O deputado esquece ou não sabe que o Código de Trânsito Brasileiro é lei federal (nº 9.503 de 23/09/1977) na qual a questão da velocidade é claramente contemplada no art. 61, cujo § 2º reza “O órgão ou entidade de trânsito ou rodoviário com circunscrição sobre a via poderá regulamentar, por meio de sinalização, velocidades superiores ou inferiores àquelas estabelecidas no parágrafo anterior.” Este parágrafo trata dos limite dos limites de velocidade, segundo o tipo de via, quando NÃO existir sinalização regulamentadora.
Portanto, o Congresso Nacional tratará de um assunto que foge da sua alçada e provavelmente aprovará uma uma lei desnecessária — mais uma, a exemplo da “Lei Seca”, que levou à inominável diferenciação entre dirigir sob influência (de álcool) e dirigir embriagado, como informa o Detran de São Paulo nos seus boletins para a imprensa.
A questão da velocidade
É como se alguns, aliás muitos, tivessem tivessem urticária ao pensar em velocidade. Isso começou lá atras, em 1865 na Inglaterra, com a Lei da Bandeira Vermelha, pela qual todo veículo automotor tinha limite de 3,2 km/h nas cidades e 6,4 km/h fora delas, com um tripulante caminhando à frente agitando uma bandeira vermelha. A lei foi revogada em 14 de novembro de 1896 mas seus efeitos permanecem ativos passados 127 anos.
Na audiência pública com as comissões de Saúde e de Viação e Transportes realizada dois dias antes, a representante do Ministério da Saúde, Letícia Cardoso, defendeu a redução da velocidade dando como exemplo a redução do limite em Fortaleza em maio determinada pela prefeitura. “Existe um mito de que, se a gente reduz a velocidade dentro do perímetro urbano, os engarrafamentos aumentam”, disse. Segundo ela, um estudo recente do trânsito em Fortaleza mostra que a readequação — desde quando redução é “readequação”? Puro eufemismo! — de velocidade não impactou no tempo de viagens.
O técnico em Segurança Viária da Organização Pan-Americana da Saúde (Opas), Victor Pavarino, citou conclusões de conferências internacionais sobre o assunto. “De todos os fatores de risco que a gente tem, de longe a velocidade continua sendo o principal.” Segundo ele, a velocidade perpassa todos os demais fatores de risco, como não usar capacete ou dirigir depois de beber. “Quanto maior a velocidade, tanto maior são as consequências dos demais fatores”, encerra.
Dá impressão que os dois participantes da audiência acham que as velocidades atuais são excessivas, quando absolutamente não são.
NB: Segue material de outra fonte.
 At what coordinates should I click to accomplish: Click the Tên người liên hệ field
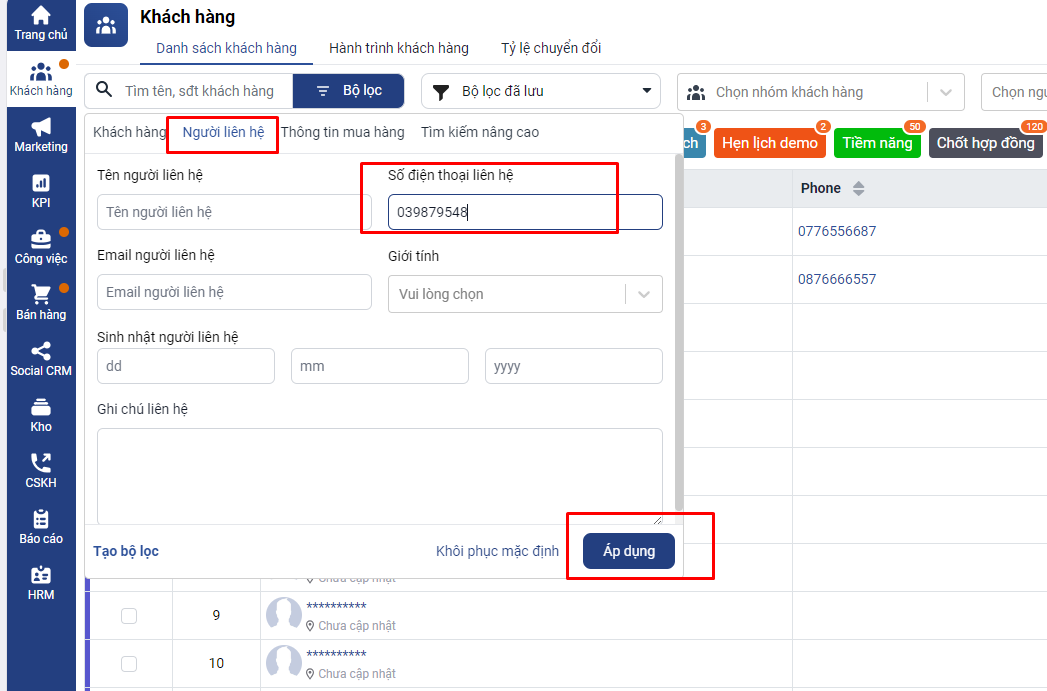pyautogui.click(x=234, y=212)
O caso das pistas expressas das marginais de São Paulo mostrou, que passados dez anos, não aconteceram acidentes causados por quem trafegava à “estonteante” velocidade de 90 km/h.
Como citei aqui em várias oportunidades, duas vias de características semelhantes nos municípios de São Paulo e São Caetano do Sul, as avenidas Tancredo Neves e Goiás, respectivamente, na primeira o limite é 50 km/h e no município vizinho, 60 km/h. O trânsito da av. Goiás é “perigoso” por isso? Nem em sonho.
Velocidade natural
Toda via tem sua velocidade natural, mas é necessário saber dirigir bem para notá-lo, o que provavelmente não é caso de que opina a respeito ou determine limites de velocidade. Por isso é impraticável estabelecer lei nacional que os determine.
Enquanto imprimir velocidade superior à natural traz algum risco, inferior é enfadonho e irritante, por exigir “um olho na via e outro na sinalização de velocidade máxima permitida”, o que se traduz, em última análise, desrespeito ao cidadão-motorista. Seria como limitar a velocidade do caminhar nas calçadas em 2 km/h. Será que alguém se sujeitaria?
Há outra questão relacionada a velocidades inferiores à natural: ser fácil ultrapassar o limite e cometer infração, que com a proliferação dos detectores de velocidade (radar ou laço) o bolso motorista esvazia e o do governo, seja municipal, estadual ou federal, engorda.
BS
A coluna “O editor-chefe fala” é de exclusiva responsabilidade do seu autor.